To what extent has a lack of diversity influenced the development of the internet? How does this lack of diversity harm societies and individuals?

As an invention that can go down in human history, the Internet has never ceased to be controversial since its birth. With the development of technology and cultural progress, this platform that carries hundreds of millions of users, just like a primitive society formed from scratch, has given birth to its history, economy, culture and order. Although it has an entirely different form of communication from the traditional platform, as long as its users are composed of human beings, it is inevitable that the culture derived from it will map out the epitome of various human qualities. In human society, diversity has always been a topic that cannot be escaped from mainstream media. It is because of the existence of diversity in the world that the definition of many positive words, such as “beauty” and “success”, has become less homogeneous. Everyone is given the right to pursue their dreams. However, this has not been a sustainable vision. As time grows, diversity in all areas is not always maintained positively(Nicholas, 2009). In this paper, it will start with the causes of the lack of diversity on the Internet, and discuss the effects on the future development of the Internet, the shaping of individual users’ minds, and the shaping of society’s values, so that argue that the lack of diversity on Internet platforms is a phenomenon that needs to be taken seriously and addressed.

“web2.0” by rovlls is licensed under CC BY 2.0.

(Records for locating described items)
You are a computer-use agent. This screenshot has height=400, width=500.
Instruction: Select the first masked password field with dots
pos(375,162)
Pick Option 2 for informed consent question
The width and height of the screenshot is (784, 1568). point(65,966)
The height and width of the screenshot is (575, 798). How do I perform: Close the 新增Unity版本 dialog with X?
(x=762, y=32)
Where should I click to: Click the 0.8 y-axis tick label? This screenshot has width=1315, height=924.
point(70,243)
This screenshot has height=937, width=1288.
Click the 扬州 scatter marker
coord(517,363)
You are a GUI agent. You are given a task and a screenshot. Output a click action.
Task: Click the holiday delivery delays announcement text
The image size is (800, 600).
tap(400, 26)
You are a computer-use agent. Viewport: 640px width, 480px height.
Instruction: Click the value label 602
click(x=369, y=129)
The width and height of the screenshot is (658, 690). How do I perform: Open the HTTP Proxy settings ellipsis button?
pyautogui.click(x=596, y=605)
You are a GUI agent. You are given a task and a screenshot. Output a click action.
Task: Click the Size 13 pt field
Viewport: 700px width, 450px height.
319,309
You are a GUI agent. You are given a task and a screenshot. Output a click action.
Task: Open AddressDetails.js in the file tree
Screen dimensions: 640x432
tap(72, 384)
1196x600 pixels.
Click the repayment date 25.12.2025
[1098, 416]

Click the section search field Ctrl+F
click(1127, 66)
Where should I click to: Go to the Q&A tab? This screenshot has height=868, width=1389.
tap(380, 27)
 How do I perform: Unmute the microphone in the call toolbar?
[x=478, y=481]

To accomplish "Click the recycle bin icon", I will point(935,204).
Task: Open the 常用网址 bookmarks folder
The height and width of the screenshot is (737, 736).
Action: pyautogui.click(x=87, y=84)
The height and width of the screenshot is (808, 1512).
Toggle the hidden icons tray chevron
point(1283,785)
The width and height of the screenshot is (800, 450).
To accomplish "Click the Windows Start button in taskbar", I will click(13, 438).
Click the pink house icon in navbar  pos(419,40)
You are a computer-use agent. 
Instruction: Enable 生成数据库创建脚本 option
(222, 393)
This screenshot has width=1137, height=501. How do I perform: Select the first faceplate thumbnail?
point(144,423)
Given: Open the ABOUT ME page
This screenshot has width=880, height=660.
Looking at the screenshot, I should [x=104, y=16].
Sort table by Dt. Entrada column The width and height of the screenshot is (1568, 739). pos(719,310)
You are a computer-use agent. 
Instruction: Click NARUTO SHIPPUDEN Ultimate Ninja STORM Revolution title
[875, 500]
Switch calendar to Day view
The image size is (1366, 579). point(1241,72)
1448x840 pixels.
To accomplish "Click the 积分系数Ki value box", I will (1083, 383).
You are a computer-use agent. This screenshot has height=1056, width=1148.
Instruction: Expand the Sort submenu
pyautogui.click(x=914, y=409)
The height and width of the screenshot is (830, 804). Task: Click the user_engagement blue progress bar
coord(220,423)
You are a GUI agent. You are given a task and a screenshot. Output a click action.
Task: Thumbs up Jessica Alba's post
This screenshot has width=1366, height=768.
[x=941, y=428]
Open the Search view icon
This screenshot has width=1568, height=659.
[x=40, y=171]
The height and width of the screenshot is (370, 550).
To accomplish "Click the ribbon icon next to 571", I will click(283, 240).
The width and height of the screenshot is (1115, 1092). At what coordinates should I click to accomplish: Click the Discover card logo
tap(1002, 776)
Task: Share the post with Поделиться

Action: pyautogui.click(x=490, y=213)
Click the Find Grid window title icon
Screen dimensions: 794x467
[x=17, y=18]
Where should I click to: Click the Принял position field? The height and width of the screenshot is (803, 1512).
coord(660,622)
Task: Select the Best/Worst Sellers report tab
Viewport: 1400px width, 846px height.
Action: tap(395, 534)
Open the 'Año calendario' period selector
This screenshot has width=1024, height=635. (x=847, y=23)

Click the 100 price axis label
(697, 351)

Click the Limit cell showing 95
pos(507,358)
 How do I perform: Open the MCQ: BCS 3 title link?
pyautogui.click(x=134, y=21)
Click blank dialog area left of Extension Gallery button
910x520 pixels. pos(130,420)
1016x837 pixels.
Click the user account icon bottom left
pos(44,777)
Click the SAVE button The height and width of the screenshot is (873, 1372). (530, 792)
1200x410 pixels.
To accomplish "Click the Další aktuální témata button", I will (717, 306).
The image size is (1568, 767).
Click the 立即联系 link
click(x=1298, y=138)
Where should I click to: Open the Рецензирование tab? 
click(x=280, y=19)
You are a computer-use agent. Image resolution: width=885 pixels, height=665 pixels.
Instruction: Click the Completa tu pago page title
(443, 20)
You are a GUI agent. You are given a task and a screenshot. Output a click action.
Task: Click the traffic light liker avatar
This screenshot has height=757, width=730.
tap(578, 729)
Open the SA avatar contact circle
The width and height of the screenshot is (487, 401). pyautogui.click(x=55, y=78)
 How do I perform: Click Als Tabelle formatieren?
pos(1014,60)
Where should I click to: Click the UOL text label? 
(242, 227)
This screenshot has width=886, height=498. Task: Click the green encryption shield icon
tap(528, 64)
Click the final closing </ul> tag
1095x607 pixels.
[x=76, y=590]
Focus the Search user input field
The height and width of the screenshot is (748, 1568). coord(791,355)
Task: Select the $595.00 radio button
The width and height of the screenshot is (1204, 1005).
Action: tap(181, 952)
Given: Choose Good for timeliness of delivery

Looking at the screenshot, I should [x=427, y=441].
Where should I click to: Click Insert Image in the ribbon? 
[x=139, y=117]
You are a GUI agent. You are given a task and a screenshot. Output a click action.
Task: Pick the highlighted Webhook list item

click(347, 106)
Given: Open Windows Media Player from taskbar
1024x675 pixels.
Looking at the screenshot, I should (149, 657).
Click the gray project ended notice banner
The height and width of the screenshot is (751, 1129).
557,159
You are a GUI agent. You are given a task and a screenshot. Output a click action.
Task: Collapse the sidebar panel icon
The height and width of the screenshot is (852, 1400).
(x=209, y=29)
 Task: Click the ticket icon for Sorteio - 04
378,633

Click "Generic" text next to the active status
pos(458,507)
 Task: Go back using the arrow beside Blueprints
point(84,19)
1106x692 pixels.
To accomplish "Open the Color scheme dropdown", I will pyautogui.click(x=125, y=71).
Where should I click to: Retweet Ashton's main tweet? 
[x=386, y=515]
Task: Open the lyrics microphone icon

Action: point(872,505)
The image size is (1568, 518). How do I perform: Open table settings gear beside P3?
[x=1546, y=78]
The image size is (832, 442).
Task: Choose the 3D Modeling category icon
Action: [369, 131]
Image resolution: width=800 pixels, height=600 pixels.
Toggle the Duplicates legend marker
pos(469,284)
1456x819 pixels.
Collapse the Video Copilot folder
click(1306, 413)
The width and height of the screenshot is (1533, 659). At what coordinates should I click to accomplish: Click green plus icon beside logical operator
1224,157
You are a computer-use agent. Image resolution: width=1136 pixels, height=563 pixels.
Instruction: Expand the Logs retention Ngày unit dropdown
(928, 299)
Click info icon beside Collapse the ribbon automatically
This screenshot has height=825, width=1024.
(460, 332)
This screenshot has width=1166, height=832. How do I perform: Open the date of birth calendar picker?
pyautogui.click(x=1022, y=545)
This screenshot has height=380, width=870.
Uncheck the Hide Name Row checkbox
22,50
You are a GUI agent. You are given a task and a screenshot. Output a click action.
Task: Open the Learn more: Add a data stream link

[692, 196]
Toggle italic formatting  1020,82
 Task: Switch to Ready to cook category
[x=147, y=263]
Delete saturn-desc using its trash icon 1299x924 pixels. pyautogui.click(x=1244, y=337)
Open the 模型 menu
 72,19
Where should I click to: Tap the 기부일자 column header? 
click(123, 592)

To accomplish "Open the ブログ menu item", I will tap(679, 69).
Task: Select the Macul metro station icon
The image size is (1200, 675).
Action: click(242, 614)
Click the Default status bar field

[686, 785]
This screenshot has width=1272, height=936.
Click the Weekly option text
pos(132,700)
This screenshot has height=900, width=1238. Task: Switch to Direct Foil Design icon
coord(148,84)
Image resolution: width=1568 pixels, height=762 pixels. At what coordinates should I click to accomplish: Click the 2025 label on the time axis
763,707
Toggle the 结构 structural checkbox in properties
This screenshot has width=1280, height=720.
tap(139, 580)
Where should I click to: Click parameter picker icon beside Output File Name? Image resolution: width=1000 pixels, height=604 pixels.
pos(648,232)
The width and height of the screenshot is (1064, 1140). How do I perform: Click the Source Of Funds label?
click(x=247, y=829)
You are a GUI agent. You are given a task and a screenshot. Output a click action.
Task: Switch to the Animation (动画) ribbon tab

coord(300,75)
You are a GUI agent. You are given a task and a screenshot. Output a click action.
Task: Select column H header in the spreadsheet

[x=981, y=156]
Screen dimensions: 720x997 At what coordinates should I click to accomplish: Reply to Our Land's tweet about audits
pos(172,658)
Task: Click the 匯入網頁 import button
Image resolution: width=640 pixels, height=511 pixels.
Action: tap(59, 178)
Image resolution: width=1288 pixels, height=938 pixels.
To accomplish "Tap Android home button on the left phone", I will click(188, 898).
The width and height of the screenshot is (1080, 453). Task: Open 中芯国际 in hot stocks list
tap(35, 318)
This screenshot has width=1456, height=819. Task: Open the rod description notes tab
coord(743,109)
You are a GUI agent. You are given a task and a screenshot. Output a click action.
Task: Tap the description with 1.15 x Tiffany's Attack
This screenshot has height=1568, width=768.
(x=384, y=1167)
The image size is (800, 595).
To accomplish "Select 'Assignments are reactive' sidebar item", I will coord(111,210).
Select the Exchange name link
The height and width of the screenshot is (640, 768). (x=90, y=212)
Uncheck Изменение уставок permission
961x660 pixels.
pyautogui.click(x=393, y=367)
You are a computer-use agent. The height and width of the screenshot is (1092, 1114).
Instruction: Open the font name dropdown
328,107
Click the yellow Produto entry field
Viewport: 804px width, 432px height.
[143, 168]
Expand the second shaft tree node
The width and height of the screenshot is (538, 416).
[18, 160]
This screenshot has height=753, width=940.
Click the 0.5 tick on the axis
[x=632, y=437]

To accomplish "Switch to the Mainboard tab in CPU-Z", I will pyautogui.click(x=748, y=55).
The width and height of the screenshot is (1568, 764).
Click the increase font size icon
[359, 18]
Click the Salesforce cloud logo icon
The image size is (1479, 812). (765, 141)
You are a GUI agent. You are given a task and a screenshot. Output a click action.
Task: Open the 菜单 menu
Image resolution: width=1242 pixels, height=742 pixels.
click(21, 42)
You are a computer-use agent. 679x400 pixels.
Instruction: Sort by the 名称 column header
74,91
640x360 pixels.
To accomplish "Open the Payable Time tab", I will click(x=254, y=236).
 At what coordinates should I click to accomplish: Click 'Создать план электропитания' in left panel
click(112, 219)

TASK LIST –
(1) In the essay on diversity and the internet, which two positive words are named as having definitions that became less homogeneous?
(2) From the entries, output the lines starting with the line that contains "1200x410 pixels." and going on through the line that contains "click(x=280, y=19)", with both of those lines included.
The entries bear no relation to the essay.

RESPONSES IN ORDER –
(1) "Beauty" and "success."

(2)
1200x410 pixels.
To accomplish "Click the Další aktuální témata button", I will (717, 306).
The image size is (1568, 767).
Click the 立即联系 link
click(x=1298, y=138)
Where should I click to: Open the Рецензирование tab? 
click(x=280, y=19)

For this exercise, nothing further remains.